In the beginning of the batch, it uses glProgram to set the shader. This shader is shared for all objects in the batch.

It is like:
glUseProgram(Shader A);
for object in the batch{
bind object’s buffer
draw obj
}

If I only do binding in the first frame, in the next frame, the Shader A will just keep the binding of the last object of the previous batch.

I am not pro on OpenGL, all thinkings above is my guess.

You’re reporting total time across many BindBuffer calls of fractions of a msec.

Yes, the cost is tiny on PC. However, on the mobile platform, it is a problem. In the old way, 1486 calls of binding operation is 2.35ms.

In the new way, 1486 calls of binding operation is 3.63ms.

It is obvious that my rendering thread takes longer time after using new way, although I’ve cached the buffer and don’t need to create the buffer every frame.

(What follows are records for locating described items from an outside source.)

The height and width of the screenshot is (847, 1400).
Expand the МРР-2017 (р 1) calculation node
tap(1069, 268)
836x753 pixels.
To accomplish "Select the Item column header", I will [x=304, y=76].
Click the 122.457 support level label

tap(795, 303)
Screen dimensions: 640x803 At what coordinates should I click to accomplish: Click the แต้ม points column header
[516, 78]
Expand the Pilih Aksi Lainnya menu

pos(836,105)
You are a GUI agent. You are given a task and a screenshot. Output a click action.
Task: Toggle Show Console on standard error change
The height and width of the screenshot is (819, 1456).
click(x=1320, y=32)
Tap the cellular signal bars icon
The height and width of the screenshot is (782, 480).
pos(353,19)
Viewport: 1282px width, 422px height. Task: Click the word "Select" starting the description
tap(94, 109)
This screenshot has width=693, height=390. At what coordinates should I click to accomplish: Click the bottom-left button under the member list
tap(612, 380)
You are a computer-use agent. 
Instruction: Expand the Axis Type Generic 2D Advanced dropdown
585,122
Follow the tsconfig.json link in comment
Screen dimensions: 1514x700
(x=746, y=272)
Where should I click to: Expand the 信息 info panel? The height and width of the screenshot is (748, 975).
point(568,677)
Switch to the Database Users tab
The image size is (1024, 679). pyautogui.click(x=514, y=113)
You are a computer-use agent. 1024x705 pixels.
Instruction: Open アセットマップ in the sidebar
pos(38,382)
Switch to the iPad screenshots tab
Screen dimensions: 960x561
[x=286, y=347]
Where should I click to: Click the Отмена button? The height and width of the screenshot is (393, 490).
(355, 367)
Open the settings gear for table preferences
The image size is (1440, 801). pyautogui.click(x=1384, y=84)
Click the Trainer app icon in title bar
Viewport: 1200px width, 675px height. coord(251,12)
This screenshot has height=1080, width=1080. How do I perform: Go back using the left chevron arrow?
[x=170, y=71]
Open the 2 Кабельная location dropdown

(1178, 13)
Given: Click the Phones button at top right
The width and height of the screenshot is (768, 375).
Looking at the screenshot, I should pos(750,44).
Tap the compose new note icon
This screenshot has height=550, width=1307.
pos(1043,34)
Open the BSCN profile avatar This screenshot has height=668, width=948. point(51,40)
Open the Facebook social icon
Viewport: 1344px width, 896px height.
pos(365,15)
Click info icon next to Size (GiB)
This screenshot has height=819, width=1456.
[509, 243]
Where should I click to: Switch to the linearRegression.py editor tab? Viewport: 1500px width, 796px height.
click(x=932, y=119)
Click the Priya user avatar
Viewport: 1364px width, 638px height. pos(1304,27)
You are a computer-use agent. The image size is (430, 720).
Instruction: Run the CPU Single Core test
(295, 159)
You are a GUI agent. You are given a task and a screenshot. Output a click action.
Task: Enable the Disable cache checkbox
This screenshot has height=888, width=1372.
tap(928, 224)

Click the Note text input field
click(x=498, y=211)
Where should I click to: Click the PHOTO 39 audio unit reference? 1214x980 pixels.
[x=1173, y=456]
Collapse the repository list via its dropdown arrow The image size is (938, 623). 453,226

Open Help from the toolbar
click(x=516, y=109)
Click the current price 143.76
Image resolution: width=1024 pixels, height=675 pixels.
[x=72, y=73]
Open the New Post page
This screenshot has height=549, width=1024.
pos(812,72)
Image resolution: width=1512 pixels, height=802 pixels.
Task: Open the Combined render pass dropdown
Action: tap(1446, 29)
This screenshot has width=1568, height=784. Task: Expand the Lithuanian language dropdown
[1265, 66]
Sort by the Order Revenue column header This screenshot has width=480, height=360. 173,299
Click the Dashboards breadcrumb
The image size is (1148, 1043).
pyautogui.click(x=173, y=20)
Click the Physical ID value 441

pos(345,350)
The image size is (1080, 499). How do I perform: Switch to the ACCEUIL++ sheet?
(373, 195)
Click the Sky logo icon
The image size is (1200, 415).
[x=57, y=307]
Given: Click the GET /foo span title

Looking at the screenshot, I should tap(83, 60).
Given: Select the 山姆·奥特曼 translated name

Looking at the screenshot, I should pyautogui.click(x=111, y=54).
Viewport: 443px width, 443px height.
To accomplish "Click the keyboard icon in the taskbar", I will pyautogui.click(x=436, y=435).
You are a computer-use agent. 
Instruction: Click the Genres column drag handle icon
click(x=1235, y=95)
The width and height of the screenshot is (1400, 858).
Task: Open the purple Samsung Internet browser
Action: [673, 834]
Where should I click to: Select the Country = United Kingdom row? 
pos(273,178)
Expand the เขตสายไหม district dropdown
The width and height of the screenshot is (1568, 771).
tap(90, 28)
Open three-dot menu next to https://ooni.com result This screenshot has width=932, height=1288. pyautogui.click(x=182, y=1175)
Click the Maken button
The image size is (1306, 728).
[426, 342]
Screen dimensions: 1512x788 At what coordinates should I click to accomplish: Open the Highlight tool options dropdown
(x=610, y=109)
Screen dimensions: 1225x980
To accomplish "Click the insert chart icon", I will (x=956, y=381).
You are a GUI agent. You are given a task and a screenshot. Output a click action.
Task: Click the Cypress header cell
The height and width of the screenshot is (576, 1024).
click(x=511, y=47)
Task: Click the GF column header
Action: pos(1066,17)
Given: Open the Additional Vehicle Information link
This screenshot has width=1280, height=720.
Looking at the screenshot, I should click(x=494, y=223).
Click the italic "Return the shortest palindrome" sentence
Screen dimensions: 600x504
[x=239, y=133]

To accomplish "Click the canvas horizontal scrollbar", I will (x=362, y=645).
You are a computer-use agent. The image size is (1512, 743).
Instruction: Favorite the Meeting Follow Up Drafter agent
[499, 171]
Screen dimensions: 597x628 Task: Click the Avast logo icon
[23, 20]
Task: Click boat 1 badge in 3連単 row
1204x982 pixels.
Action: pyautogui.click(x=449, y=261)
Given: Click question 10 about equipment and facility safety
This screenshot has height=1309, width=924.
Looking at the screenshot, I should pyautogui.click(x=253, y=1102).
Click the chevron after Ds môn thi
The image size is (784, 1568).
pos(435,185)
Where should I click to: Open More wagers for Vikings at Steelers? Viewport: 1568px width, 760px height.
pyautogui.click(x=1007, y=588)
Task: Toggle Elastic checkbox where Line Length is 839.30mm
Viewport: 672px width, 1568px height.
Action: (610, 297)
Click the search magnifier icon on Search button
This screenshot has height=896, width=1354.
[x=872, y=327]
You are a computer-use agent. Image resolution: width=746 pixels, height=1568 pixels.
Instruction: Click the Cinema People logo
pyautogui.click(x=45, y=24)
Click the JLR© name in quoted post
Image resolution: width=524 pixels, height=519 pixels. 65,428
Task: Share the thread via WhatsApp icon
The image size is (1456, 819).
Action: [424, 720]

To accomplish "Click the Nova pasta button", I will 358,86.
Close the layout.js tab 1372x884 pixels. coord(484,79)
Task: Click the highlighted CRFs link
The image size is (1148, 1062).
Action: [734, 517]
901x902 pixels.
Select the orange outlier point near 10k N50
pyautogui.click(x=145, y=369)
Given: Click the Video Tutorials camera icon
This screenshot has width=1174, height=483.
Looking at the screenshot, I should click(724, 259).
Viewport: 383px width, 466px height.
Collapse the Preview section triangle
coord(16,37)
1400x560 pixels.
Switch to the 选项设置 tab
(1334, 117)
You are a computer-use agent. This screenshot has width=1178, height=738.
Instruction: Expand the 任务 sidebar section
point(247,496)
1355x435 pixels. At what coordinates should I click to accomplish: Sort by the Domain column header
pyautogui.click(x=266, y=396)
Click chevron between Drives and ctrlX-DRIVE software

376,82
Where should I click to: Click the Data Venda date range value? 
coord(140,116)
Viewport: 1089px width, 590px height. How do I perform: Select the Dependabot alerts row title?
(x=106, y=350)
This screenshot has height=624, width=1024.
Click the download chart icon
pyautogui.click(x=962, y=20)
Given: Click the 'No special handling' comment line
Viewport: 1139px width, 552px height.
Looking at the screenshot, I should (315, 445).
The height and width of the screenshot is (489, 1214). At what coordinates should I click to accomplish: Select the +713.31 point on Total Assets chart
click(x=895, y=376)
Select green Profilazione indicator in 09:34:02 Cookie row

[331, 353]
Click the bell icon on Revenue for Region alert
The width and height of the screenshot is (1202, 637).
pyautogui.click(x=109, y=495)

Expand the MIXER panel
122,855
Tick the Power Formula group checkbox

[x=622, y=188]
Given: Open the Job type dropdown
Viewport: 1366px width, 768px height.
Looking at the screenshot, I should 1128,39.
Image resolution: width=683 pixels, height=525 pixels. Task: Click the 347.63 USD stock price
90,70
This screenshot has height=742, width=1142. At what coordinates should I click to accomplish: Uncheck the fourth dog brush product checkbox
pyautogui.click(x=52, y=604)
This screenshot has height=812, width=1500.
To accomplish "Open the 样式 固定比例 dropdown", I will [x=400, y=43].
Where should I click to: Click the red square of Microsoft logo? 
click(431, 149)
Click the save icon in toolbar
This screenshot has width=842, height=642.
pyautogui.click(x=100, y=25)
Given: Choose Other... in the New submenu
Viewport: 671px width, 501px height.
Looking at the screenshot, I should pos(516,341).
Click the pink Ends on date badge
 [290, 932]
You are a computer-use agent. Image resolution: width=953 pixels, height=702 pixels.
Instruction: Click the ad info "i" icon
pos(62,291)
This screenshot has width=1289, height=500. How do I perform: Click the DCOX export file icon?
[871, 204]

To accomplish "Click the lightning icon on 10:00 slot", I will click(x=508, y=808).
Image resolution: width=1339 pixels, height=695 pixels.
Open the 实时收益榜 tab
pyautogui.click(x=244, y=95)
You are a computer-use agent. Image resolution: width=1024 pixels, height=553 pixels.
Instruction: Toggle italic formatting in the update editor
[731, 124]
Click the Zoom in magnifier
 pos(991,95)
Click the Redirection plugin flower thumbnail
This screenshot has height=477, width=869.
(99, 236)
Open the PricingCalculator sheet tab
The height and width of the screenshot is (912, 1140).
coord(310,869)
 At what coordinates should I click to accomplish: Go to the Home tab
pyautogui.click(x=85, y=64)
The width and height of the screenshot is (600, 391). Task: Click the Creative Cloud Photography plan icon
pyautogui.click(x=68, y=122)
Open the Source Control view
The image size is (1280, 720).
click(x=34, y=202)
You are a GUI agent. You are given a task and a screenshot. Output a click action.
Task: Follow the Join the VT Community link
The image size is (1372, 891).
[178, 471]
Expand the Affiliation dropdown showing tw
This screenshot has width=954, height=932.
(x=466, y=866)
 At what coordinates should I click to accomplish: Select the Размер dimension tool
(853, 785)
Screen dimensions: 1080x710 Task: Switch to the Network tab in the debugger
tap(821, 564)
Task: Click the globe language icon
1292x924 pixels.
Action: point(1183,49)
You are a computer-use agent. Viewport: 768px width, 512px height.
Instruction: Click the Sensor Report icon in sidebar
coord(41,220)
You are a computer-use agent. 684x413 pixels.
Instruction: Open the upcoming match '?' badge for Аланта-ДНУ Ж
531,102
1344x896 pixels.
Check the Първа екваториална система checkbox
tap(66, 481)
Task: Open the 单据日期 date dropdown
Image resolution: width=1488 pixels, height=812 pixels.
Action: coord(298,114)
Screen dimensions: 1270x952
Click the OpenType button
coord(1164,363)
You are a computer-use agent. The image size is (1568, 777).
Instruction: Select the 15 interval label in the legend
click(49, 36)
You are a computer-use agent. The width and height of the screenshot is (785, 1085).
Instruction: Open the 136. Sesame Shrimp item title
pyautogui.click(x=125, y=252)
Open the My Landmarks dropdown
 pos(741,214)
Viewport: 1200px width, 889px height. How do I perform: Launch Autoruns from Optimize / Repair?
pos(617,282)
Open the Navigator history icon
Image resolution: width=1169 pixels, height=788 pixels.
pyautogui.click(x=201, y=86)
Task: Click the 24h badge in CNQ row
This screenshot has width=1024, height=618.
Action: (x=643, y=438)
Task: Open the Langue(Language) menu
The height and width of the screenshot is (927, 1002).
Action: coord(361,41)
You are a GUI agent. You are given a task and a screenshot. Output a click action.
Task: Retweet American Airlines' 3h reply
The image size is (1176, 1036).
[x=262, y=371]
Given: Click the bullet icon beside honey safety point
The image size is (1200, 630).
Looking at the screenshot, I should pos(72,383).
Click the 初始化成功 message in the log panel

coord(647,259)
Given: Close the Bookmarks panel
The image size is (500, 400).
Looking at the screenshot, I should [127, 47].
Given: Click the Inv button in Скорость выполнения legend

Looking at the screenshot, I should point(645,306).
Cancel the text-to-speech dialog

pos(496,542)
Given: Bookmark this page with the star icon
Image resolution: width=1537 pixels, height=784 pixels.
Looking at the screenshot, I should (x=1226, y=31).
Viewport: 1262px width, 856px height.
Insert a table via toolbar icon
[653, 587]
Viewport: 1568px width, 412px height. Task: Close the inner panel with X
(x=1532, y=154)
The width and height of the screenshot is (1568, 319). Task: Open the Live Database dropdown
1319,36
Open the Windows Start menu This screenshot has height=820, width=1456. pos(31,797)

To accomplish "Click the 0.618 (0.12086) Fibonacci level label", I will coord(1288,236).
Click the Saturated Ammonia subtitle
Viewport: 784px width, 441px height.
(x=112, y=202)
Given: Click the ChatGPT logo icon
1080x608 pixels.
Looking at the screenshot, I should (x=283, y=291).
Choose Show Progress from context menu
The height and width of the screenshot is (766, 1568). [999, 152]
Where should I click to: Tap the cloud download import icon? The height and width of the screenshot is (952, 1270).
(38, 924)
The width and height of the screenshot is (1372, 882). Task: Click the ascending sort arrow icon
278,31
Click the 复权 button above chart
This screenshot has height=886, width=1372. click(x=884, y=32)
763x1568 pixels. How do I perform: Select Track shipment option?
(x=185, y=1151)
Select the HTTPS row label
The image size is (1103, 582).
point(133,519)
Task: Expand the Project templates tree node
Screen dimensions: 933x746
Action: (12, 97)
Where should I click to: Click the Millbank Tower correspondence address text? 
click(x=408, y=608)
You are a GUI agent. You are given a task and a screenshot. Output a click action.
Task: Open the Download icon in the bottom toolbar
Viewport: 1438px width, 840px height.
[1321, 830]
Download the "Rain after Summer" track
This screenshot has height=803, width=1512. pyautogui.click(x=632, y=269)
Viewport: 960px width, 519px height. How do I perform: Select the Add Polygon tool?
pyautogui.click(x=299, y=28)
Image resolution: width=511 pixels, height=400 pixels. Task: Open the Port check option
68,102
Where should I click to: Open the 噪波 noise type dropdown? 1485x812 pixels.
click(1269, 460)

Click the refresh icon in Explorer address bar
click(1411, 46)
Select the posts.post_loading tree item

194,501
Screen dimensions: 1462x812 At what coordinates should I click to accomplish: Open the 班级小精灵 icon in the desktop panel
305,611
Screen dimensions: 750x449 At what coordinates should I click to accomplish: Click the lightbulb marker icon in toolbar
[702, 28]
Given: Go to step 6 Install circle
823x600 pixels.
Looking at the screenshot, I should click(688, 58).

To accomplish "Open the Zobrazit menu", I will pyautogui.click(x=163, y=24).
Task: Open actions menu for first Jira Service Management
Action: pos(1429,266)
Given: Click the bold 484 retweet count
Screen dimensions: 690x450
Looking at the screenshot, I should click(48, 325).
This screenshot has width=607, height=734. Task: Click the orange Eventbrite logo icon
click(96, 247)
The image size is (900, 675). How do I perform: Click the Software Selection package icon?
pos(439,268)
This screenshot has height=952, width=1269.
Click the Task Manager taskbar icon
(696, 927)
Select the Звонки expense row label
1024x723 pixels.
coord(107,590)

You’re talking times of 1-2 microseconds ( μsec) per call. Seems pretty reasonable to me.

I think you’re doing the right thing with trying to eliminate needlessly creating and changing of buffer objects every frame.

Going forward, I think I’d first minimize your test setup to avoid interactions with other pieces. Namely, disable all content and effects except that which makes use of these buffer objects. Re-bench. Make sure your assumptions still hold. Then I’d look at combining all of those many buffer objects into 1 or a smaller set. That should allow you to get rid of most or all of those binds. Then you can recheck perf and see if you’ve really saved that cost you’re ascribing to the bind calls.